◆ ABOUT THIS EXERCISE:
Every record must be repeated precisely as it stands.

# # # # #

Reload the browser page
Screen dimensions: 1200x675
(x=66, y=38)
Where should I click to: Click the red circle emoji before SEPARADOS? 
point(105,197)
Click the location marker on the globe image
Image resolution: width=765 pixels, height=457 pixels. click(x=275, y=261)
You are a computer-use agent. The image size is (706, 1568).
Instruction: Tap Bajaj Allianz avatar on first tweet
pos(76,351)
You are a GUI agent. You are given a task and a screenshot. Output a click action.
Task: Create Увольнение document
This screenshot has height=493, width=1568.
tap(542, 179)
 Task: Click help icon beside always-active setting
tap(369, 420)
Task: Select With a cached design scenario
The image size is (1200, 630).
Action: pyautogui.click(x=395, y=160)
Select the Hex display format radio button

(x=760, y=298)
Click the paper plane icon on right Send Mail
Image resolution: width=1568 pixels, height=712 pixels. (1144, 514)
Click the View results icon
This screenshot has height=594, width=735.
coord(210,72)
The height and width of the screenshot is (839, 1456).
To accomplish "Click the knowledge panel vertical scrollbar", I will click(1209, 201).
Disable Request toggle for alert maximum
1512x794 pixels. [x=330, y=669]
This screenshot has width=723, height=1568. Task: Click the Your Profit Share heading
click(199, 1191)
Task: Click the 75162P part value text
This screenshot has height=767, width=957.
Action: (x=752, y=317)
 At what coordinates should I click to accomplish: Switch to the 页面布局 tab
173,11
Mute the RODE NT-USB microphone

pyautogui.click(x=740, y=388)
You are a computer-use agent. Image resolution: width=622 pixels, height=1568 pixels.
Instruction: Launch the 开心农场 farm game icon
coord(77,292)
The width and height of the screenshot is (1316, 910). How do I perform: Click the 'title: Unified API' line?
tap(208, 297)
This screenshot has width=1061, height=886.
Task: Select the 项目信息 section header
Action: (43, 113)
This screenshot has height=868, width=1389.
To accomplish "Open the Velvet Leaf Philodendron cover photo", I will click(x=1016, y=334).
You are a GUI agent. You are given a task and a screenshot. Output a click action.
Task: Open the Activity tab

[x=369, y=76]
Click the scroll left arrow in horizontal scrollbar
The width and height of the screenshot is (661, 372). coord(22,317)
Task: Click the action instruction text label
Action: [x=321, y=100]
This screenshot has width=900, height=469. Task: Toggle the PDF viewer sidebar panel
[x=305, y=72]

# # # # #

◆ ANSWER TO THIS EXERCISE:
Reload the browser page
Screen dimensions: 1200x675
(x=66, y=38)
Where should I click to: Click the red circle emoji before SEPARADOS? 
point(105,197)
Click the location marker on the globe image
Image resolution: width=765 pixels, height=457 pixels. click(x=275, y=261)
You are a computer-use agent. The image size is (706, 1568).
Instruction: Tap Bajaj Allianz avatar on first tweet
pos(76,351)
You are a GUI agent. You are given a task and a screenshot. Output a click action.
Task: Create Увольнение document
This screenshot has height=493, width=1568.
tap(542, 179)
 Task: Click help icon beside always-active setting
tap(369, 420)
Task: Select With a cached design scenario
The image size is (1200, 630).
Action: pyautogui.click(x=395, y=160)
Select the Hex display format radio button

(x=760, y=298)
Click the paper plane icon on right Send Mail
Image resolution: width=1568 pixels, height=712 pixels. (1144, 514)
Click the View results icon
This screenshot has height=594, width=735.
coord(210,72)
The height and width of the screenshot is (839, 1456).
To accomplish "Click the knowledge panel vertical scrollbar", I will click(1209, 201).
Disable Request toggle for alert maximum
1512x794 pixels. [x=330, y=669]
This screenshot has width=723, height=1568. Task: Click the Your Profit Share heading
click(199, 1191)
Task: Click the 75162P part value text
This screenshot has height=767, width=957.
Action: (x=752, y=317)
 At what coordinates should I click to accomplish: Switch to the 页面布局 tab
173,11
Mute the RODE NT-USB microphone

pyautogui.click(x=740, y=388)
You are a computer-use agent. Image resolution: width=622 pixels, height=1568 pixels.
Instruction: Launch the 开心农场 farm game icon
coord(77,292)
The width and height of the screenshot is (1316, 910). How do I perform: Click the 'title: Unified API' line?
tap(208, 297)
This screenshot has width=1061, height=886.
Task: Select the 项目信息 section header
Action: (43, 113)
This screenshot has height=868, width=1389.
To accomplish "Open the Velvet Leaf Philodendron cover photo", I will click(x=1016, y=334).
You are a GUI agent. You are given a task and a screenshot. Output a click action.
Task: Open the Activity tab

[x=369, y=76]
Click the scroll left arrow in horizontal scrollbar
The width and height of the screenshot is (661, 372). coord(22,317)
Task: Click the action instruction text label
Action: [x=321, y=100]
This screenshot has width=900, height=469. Task: Toggle the PDF viewer sidebar panel
[x=305, y=72]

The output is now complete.